ROBERTS: By 1960, Michael Caine was a father. He was divorced and he was broke. But success was just a movie away. "Zulu" put Michael Caine on the map.

CAINE: I made "Zulu," which was my first proper part in a real film, when I was 29. Your first movie, you never make any money. And so I was absolutely broke until I was 30. And then when I was 32, I bought my first car, which was a Rolls-Royce.

ROBERTS: "The Ipcress File" introduced secret agent Harry Palmer, the anti-James Bond. It was Caine's first movie with his name above the title, a name that would become known around the world thanks to Caine's next role in...




ROZEN: "Alfie" was the movie that made Michael Caine an international movie star. And what he brought to that was really Michael Caine exponentially increased. He took this Cockney. Michael Caine was a Cockney. The guy was a womanizer. Michael Caine always had an eye for the ladies.

CAINE: He had a tremendous sense of innocence. Although he was treating the women badly, it wasn't sadistic. But at the end of the film, he does look at the camera and says, Sometimes I look back -- I think it's, Sometimes I look back at my life, and I wonder...


CAINE: What's it all about? Know what I mean? (END VIDEO CLIP)

CAINE: And he realizes that what he's been doing hasn't been satisfying.

ROBERTS: Caine received his first Oscar nomination for "Alfie." He had arrived in London and Hollywood. The poor kid from south London found it all a little hard to take in.

CAINE: Shirley MacLaine gave a party, and the first person to come in was Gloria Swanson. And the second person was Frank Sinatra. I was the guest of honor. I didn't know what to say to anybody. I just stood there dumbfounded.

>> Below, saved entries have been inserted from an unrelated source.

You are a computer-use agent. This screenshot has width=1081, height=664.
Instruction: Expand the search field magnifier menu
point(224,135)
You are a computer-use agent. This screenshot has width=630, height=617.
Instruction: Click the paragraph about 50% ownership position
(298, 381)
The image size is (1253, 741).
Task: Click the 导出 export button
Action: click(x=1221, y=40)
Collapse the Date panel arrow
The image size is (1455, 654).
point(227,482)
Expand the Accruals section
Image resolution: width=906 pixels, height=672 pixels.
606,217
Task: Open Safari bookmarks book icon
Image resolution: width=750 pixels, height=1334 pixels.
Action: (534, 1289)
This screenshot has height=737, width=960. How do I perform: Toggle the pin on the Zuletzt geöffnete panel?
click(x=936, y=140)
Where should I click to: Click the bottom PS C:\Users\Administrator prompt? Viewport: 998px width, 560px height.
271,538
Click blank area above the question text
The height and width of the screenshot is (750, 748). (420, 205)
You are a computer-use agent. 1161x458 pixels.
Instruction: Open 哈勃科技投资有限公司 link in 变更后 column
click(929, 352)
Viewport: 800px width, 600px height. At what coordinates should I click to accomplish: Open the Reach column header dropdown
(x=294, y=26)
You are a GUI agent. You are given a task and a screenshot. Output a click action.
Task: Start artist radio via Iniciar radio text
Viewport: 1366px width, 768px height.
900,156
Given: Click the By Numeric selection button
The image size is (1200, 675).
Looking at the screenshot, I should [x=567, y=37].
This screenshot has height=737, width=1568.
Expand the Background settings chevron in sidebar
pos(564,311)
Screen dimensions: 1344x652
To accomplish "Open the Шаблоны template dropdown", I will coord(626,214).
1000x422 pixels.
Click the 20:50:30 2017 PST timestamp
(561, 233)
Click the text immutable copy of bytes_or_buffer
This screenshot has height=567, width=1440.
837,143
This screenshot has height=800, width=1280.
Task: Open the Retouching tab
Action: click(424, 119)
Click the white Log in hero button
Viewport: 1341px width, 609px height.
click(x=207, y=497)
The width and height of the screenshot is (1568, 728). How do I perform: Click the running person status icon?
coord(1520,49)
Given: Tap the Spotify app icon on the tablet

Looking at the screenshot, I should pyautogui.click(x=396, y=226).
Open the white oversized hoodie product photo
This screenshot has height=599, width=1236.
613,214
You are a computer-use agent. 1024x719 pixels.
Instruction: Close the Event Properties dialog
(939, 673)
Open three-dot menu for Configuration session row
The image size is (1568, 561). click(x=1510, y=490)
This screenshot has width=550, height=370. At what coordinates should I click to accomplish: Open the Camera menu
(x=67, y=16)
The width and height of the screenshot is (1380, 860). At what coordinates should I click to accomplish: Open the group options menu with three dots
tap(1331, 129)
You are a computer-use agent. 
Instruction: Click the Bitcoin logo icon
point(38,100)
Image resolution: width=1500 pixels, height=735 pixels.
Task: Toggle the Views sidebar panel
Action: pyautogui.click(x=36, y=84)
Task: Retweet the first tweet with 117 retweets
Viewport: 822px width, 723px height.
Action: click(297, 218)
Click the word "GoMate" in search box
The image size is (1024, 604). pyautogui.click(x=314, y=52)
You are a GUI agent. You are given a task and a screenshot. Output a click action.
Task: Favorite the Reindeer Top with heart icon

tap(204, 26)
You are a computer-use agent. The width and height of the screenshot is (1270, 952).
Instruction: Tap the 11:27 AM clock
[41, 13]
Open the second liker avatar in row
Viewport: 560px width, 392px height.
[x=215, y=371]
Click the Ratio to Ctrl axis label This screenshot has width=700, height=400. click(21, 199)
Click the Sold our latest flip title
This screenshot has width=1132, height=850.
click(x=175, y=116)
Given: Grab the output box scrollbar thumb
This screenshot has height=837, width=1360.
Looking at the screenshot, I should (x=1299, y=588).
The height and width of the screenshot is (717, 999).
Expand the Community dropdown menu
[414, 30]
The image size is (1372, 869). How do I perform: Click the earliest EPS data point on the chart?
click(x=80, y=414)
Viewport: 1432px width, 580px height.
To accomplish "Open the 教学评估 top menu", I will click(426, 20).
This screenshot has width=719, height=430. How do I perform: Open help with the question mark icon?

ROBERTS: But on screen, Michael Caine could hold his own with the very best. He earned his second Oscar nomination for "Sleuth" co- starring Sir Laurence Olivier. Professionally, Caine was on top of the world. Personally, he was enjoying his hard-won celebrity and his bachelorhood.

CAINE: I had no intention of getting married at all. I mean, one of my recurring nightmares was I'd wake up in the middle of the night sweating, in a wedding ceremony somewhere.

ROBERTS: Caine may not have been looking for love, but love was about to find him.

When PEOPLE IN THE NEWS continues: Michael Caine finds his soul mate and discovers a long lost brother.

CAINE: I obviously didn't know my mother had had an illegitimate child.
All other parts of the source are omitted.